**ABOUT THIS EXERCISE**
What are the lines, copied exactly, from the one containing "You are a computer-use" through the final line of the material? Leave the pictures out.

◇ ◇ ◇ ◇

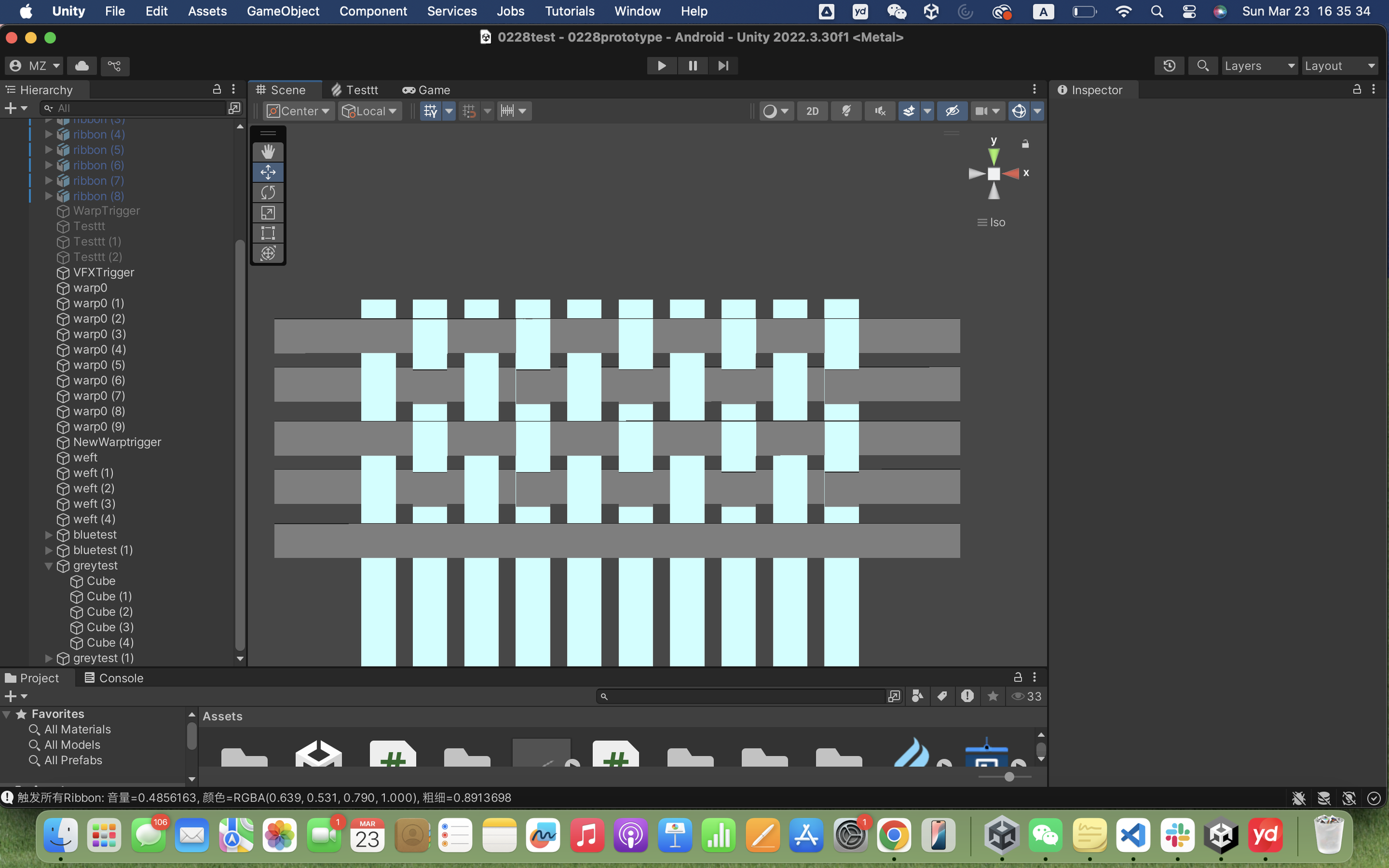Select the Rect Transform tool

[x=268, y=233]
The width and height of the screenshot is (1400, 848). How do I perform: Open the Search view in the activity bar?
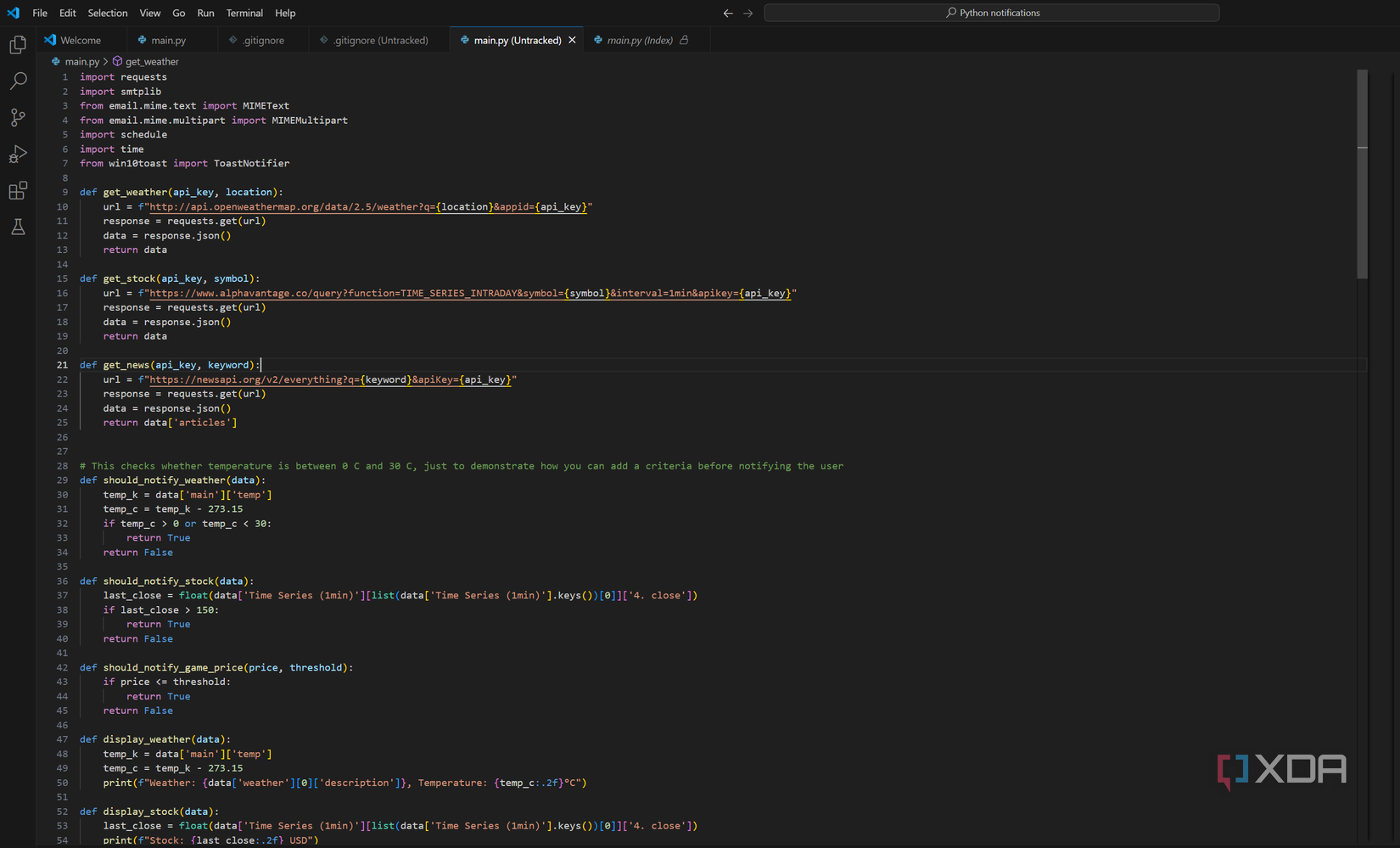(18, 81)
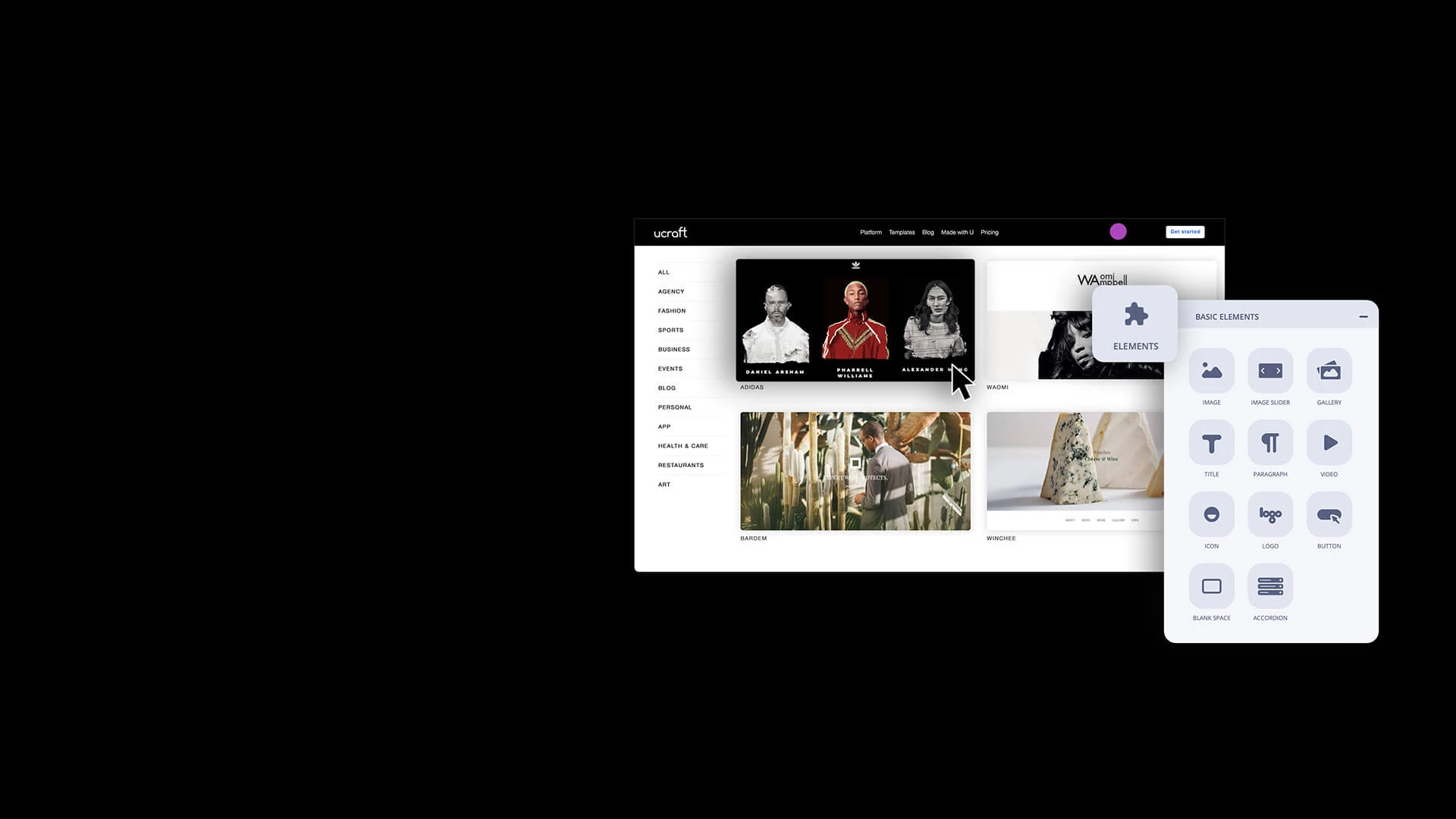Click the Get started button
This screenshot has height=819, width=1456.
(1185, 232)
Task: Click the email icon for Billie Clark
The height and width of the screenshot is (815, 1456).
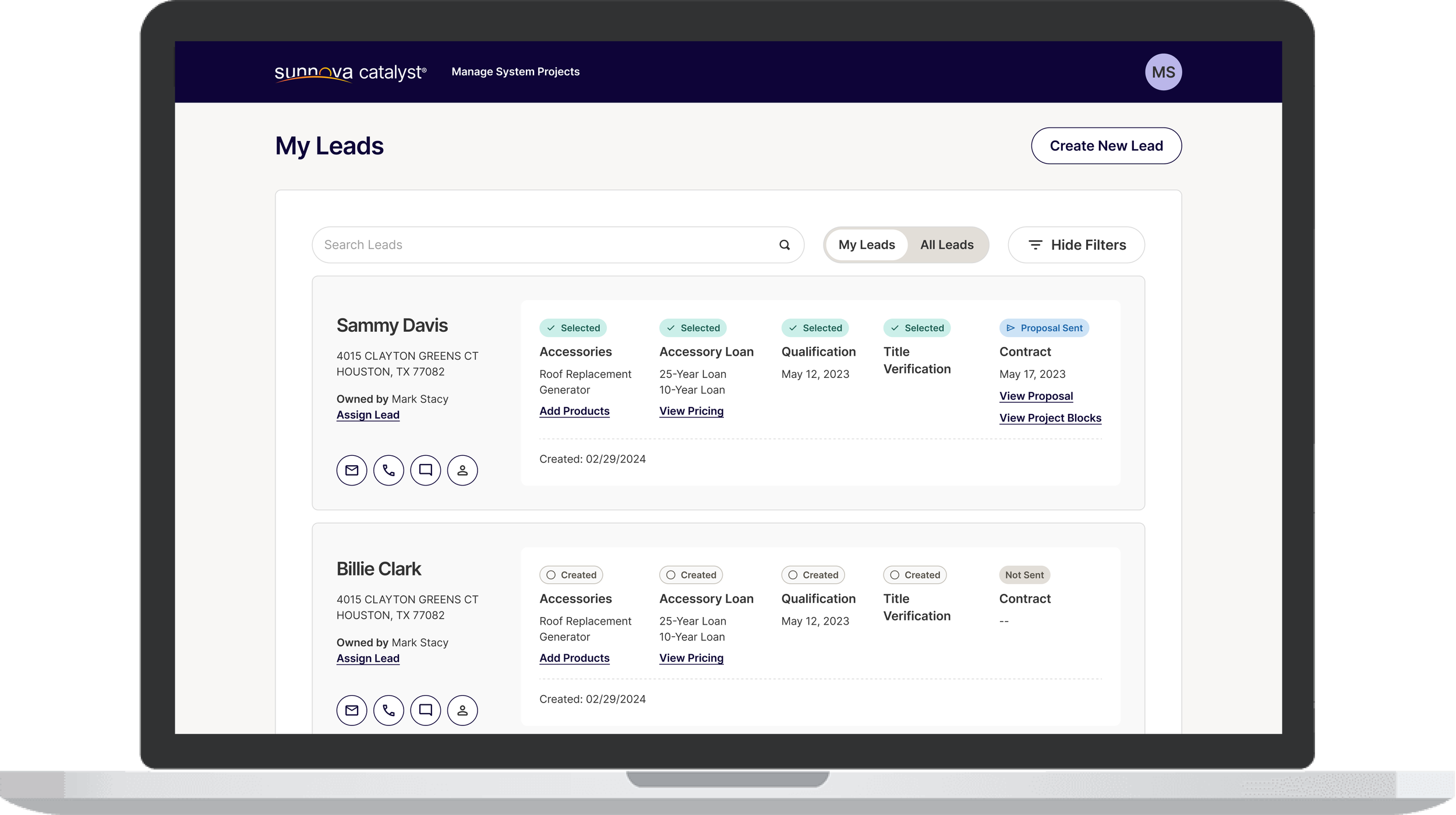Action: tap(351, 710)
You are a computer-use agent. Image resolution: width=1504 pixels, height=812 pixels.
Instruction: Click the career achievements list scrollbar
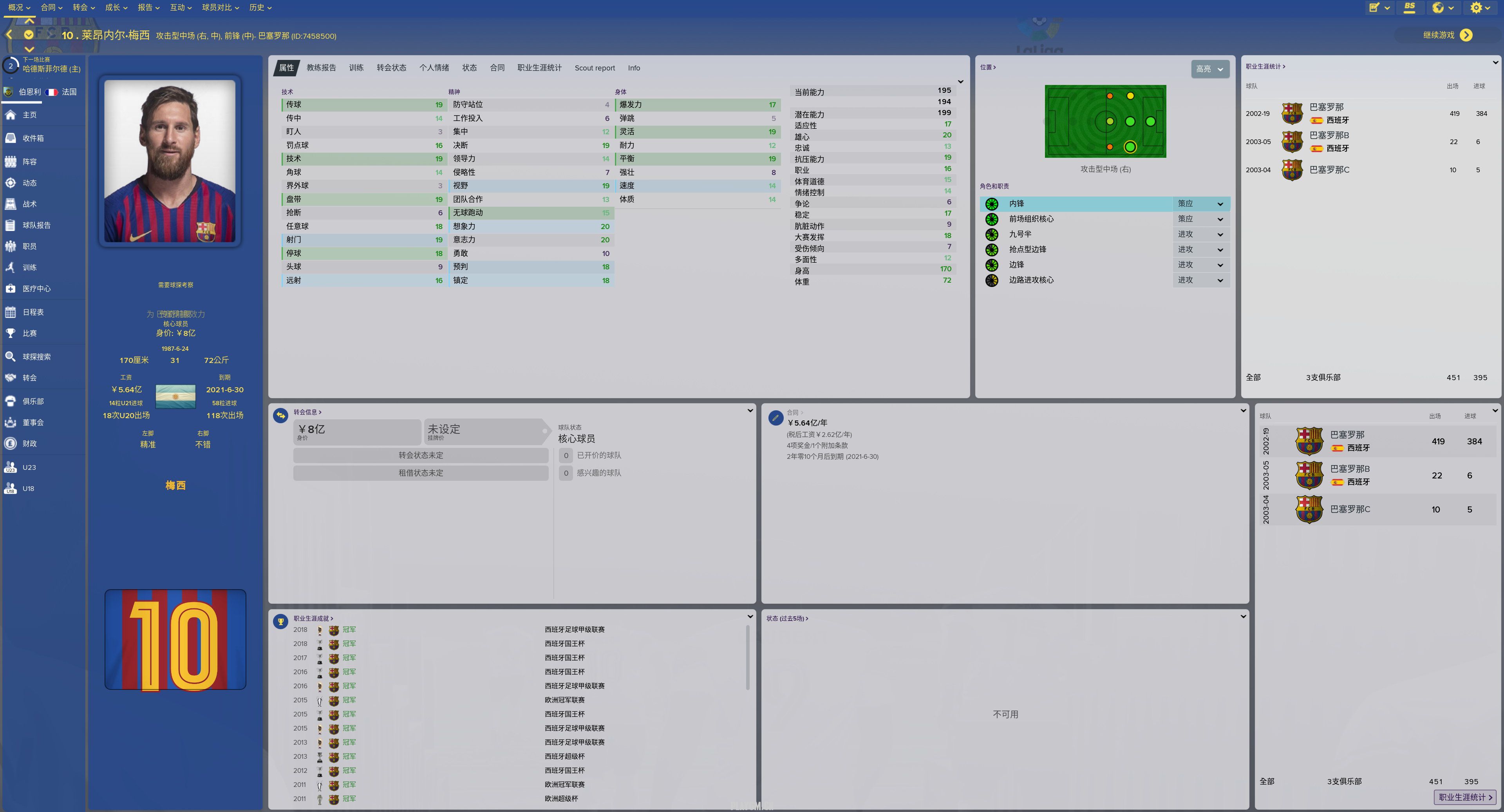tap(747, 657)
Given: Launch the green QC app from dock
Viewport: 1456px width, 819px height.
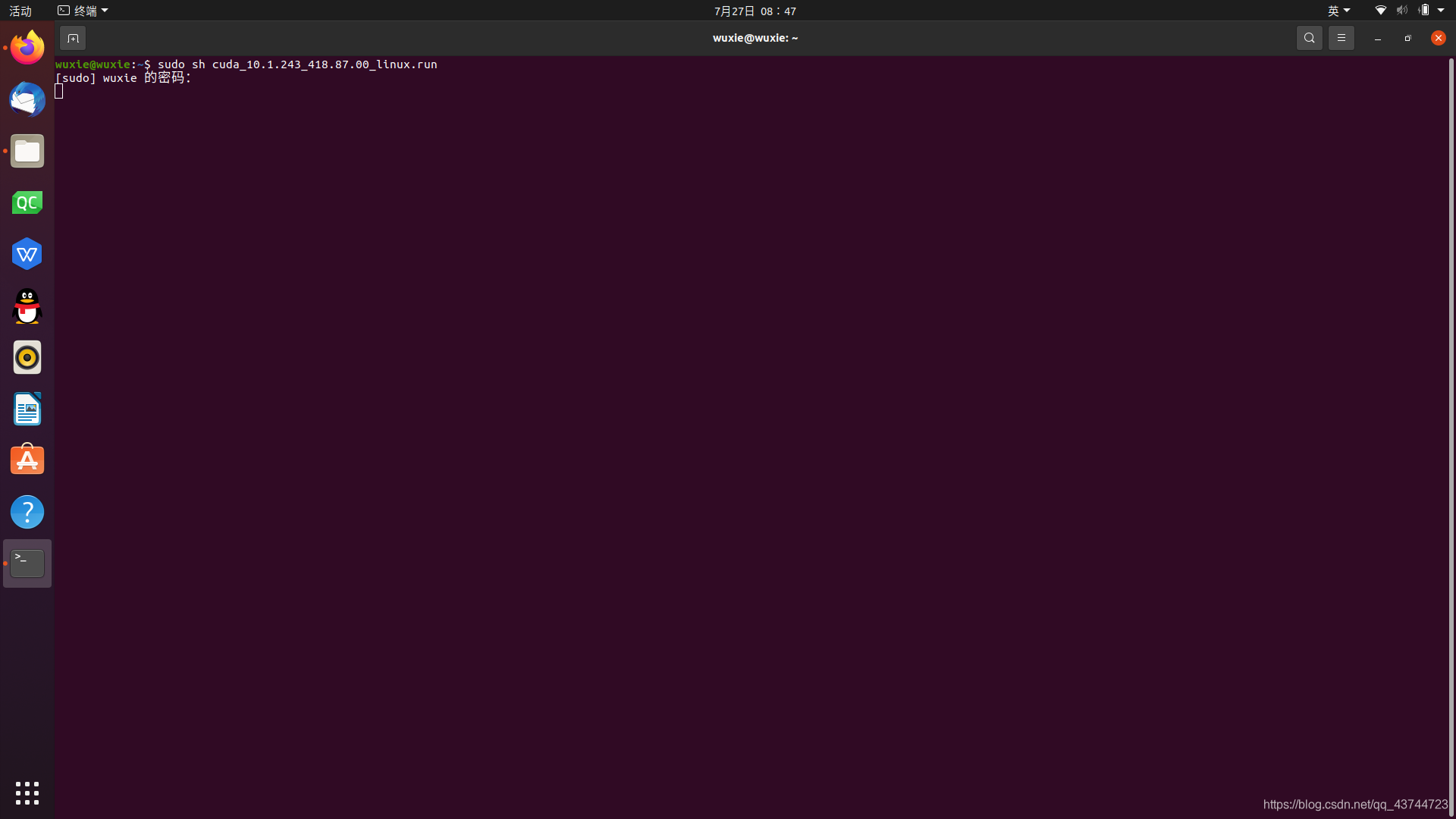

◇ ◇ ◇ ◇

**EXERCISE ANSWER**
You are a computer-use agent. Image resolution: width=1504 pixels, height=812 pixels.
Instruction: Click the career achievements list scrollbar
tap(747, 657)
Given: Launch the green QC app from dock
Viewport: 1456px width, 819px height.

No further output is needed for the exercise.